January 20, 2004

“Oh no, we’re not going to give you another victim!”

On the road again, mang oh mang.  Sitting on a wooden folding chair at Royal Oaks in Youngstown, OH, “Smells Like Teen Spirit” on the juke box.  It feels like I’ve been here every night for the last four months.  One day into this leg of the tour and I’m already hideously lonely.

Yesterday was a drain.  Woke up exhausted with a shitload of stuff to do before I could leave.  My eyes hurt and were really red; just what I need, to come down with another one of my trademark weird diseases on the first day of a month long leg.  Allie, as usual, was a really good sport about how neurotic I was getting packed and trying to get the last things done.  It was so fucking depressing leaving her apartment, not just because we’ve hardly left it in the last month, but also because it’s been ‘our place.’  I mean, she’s always lived in the same apartment and I’ve always liked it, but I only ever stayed there for a week at most (over 9/11) and I always had my own apartment to get back to.  Living together every day for a month was so great, like a little honeymoon.  It was actually tougher to leave this time than it was in September when I set out for Nashville.  I guess we know how crappy it is to be apart now.  We both managed to keep it together while saying goodbye, though I was really sad until I thought about the look on her face when she found my stash of porno mags that I hid under her pillow…
         
Got on the road only half an hour late, by ‘on the road’ I mean stuck in traffic waiting to get into the Holland Tunnel.  It took me six and a half hours to get to Galaxy Hut, so only two and a half hours more than Mapquest said.  I was congested so I took some Dayquil and then I didn’t have a chance to eat, so I was feeling pretty crappy and out of it when I got there.  I helped Benjy Ferree set up his shit and then ate a chicken sandwich w/ fries while he tuned up and talked to me.  He’s pretty great, I’m really envious of his voice and his songwriting and his arrangements.  He knocked out a great set and then, as soon as he finished, about half the room got up to split.  Which sucked because none of my people had made it out.  I set up and launched into it as soon as I could, but never really felt good.  After, I forced myself to get up and try and get names on the mailing list.  One girl, when I asked her to sign the list, said “Oh no, we’re not going to give you another victim!”, not kidding at all.  Her friend grabbed my mailing list (the new notebook that I bought specifically as a mailing list, with the snazzy blue cover that I splurged on, 2.99 instead of 2.49) and started scribbling in it.  I grabbed it back from her and she struggled for a second.  Hey, thanks a fucking lot, it’s not a credit card I’m asking you to sign up for.  If you don’t like what I’m doing, fine, don’t fucking sign it.  And I wish you well, you know, I hope all your creative endeavors (like getting rainbow Post-its for everyone at your customer service job instead of those light yellow ones) go really, really well.

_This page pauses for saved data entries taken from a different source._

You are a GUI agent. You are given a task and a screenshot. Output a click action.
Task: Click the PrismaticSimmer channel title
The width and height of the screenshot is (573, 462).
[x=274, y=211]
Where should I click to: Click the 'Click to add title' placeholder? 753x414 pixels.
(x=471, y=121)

(Okay, now they’re playing Modest Mouse, you know, Royal Oaks ain’t all bad)
           
But the night pretty much soared from there.  Benjy and his excellent girlfriend Laura (she drives a Previa, too!) brought me back to her place to crash.  It was totally perfect, a little nondescript one bedroom into a sleepy little apartment building that was totally fucking trashed, a huge stack of books and DVDs next to the TV sitting on a cardboard box, dirty plates and cups on the floor.  Benjy hooked me up with a big glass of bourbon and a tiny little guitar and a great mattress on the floor.  We talked for a long time and then I fell asleep while he watched the Ken Burns Civil War DVD.  I slept well except for one creepy nightmare which I can’t remember now and waking up at one point to squish a tiny bug crawling on my stomach, but even that wasn’t too bad.  And when I woke up in the morning, my pink eye was gone.  Ha!
           
Left around two and drove pretty much straight to Youngstown.  The van drove great, as usual, and I quickly got back that kink in my neck/back that I had the whole last trip out to NY from CO.  Well, fuck, what can you do.  For a lot of the day, I thought about the High Strung and how much I’m looking forward to spending time with them again.  I swear, this time it won’t go undocumented.

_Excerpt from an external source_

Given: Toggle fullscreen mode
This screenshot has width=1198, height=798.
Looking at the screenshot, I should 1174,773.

In many respects, I’m glad to bring my time in NY to a close.  (Ha ha, the Strokes are playing now, perfectly timed for a distopic rant against NYC).  My show at N6 was a big disappointment, at least to me.  I mean, there was a core of people there that made me feel really good; without naming names, let’s just say a lot of friends that have weathered the good and the bad with me.  But there were some conspicuous absences as well, not just old friends who are into being pals with me (I think) and are into me helping them (I know) but could give a shit about what I’m doing, but also just about anyone and everyone I know from booking them at Luxx.  These are the same people who give me mad ups every time I see/talk to them, but have so far failed to come and see a single show of mine.  Which makes me seem like an idiot who got played because of my position of some power in the NY rock scene, where folks sucked up to me because they thought I could help them and I thought they actually liked me.  But I don’t feel like a sucker, because the bands who I helped or tried to help, I actually believed in.  Given that time back, I would act the same way.